- Status: Active
- Genre: Pharmaceutical
- Venue: Malham, Riyadh, Saudi Arabia
- Location: Riyadh
- Country: Saudi Arabia
- Inaugurated: 10 – 12 December 2024
- Founder: Saudi Ministry of Health
- Next event: 14 – 16 December 2026
- Attendance: 31,000+ (2024)
- Organized by: Tahaluf, under the patronage of the MOH
- Website: cphi.com/middle-east/en/home.html

= CPHI Middle East =

CPHI Middle East is an international pharmaceutical trade exhibition and conference held in Riyadh, Saudi Arabia.

The event is organised by Tahaluf and serves as a regional edition of the CPHI series of pharmaceutical industry events.

CPHI Middle East covers sectors including pharmaceutical manufacturing, biotechnology, active pharmaceutical ingredients, contract development and manufacturing, packaging, logistics, and healthcare innovation.

== History ==
The inaugural edition of CPHI Middle East was held from 10 to 12 December 2024 at the Riyadh Front Exhibition and Convention Center. The event was supported by the Saudi Ministry of Health.

The first edition saw participants from more than 100 countries and featured over 400 exhibitors, more than 150 speakers, and approximately 30,000 visitors.

The exhibition included conferences, industry forums, and discussions on pharmaceutical manufacturing, biotechnology, regulatory developments, and healthcare innovation.

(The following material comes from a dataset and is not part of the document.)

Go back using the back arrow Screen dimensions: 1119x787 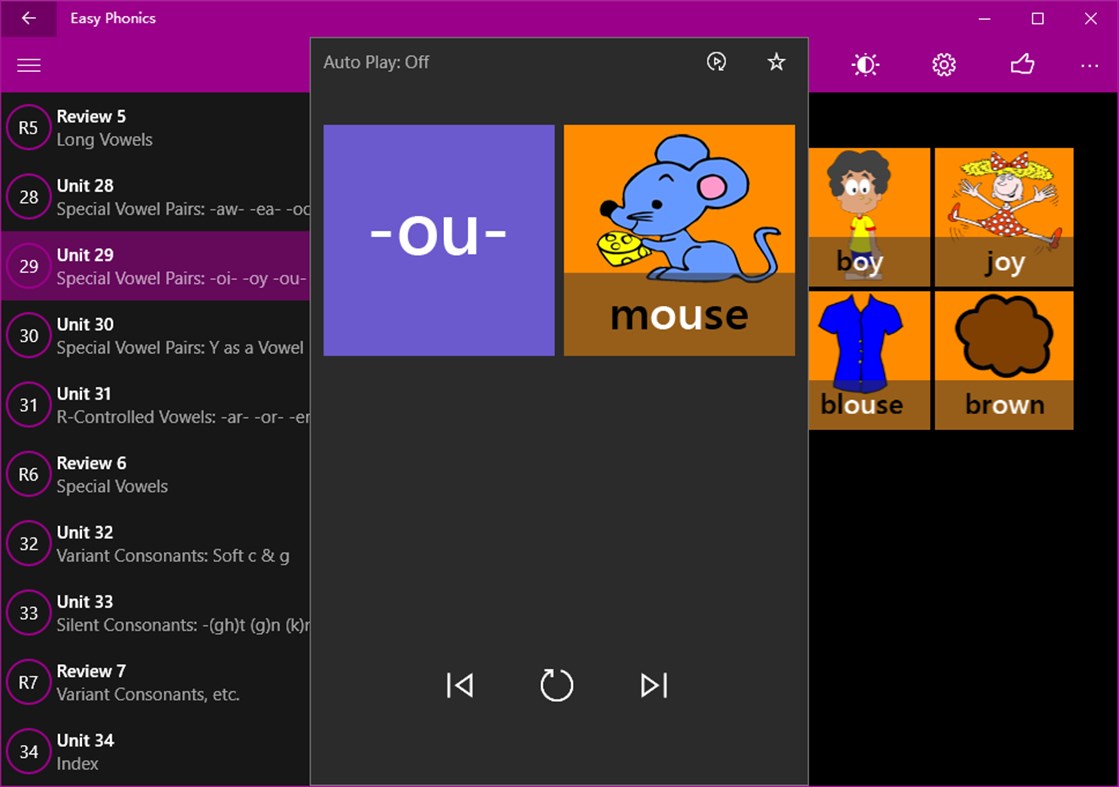[x=27, y=18]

During the event, participating organizations and pharmaceutical companies announced memoranda of understanding and commercial agreements valued at more than SAR 10 billion (US$2.7 billion). The agreements included a SAR 1 billion ($266 million) agreement between Vertex Pharmaceuticals and the Saudi Ministry of Health, Saudi Ministry of Investment and Saudi Ministry of Industry and Mineral Resources to enhance research, innovation, and development.

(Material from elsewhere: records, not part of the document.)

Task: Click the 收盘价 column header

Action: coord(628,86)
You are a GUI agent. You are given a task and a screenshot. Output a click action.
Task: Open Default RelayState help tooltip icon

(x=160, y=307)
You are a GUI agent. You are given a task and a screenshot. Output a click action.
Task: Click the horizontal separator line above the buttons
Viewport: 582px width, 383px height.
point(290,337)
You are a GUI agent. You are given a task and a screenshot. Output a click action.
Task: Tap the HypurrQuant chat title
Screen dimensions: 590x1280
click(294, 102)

The exhibition witnessed the signing of an agreement between the Saudi Ministry of Health and Julphar Gulf Pharmaceutical Industries to establish an advanced biopharmaceutical facility in Saudi Arabia.

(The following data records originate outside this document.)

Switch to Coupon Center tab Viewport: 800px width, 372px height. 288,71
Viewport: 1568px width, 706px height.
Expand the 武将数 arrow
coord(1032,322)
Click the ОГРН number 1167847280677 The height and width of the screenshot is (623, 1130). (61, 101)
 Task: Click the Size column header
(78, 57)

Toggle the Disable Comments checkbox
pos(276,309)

Participating organizations and pharmaceutical companies of the 2024 event included Saudi Food and Drug Authority (SFDA), Sudair Pharma, Tabuk Pharmaceuticals, Hikma Pharmaceuticals, Pioneer Pharmaceutical Industries, SPIMACO, EIPICO, Dallah Pharma, MS Pharma, Dr. Reddy's Laboratories, Zeta Pharma and Dietrich Engineering Consultants.

CPHI Middle East 2026 is scheduled to take place from 14 to 16 December at the Riyadh Exhibition and Convention Center, Malham. The 2026 edition will introduce the co-location of BIO Middle East, a biotechnology conference and exhibition, alongside CPHI Middle East, bringing together pharmaceutical and biotechnology attendees within a single event platform.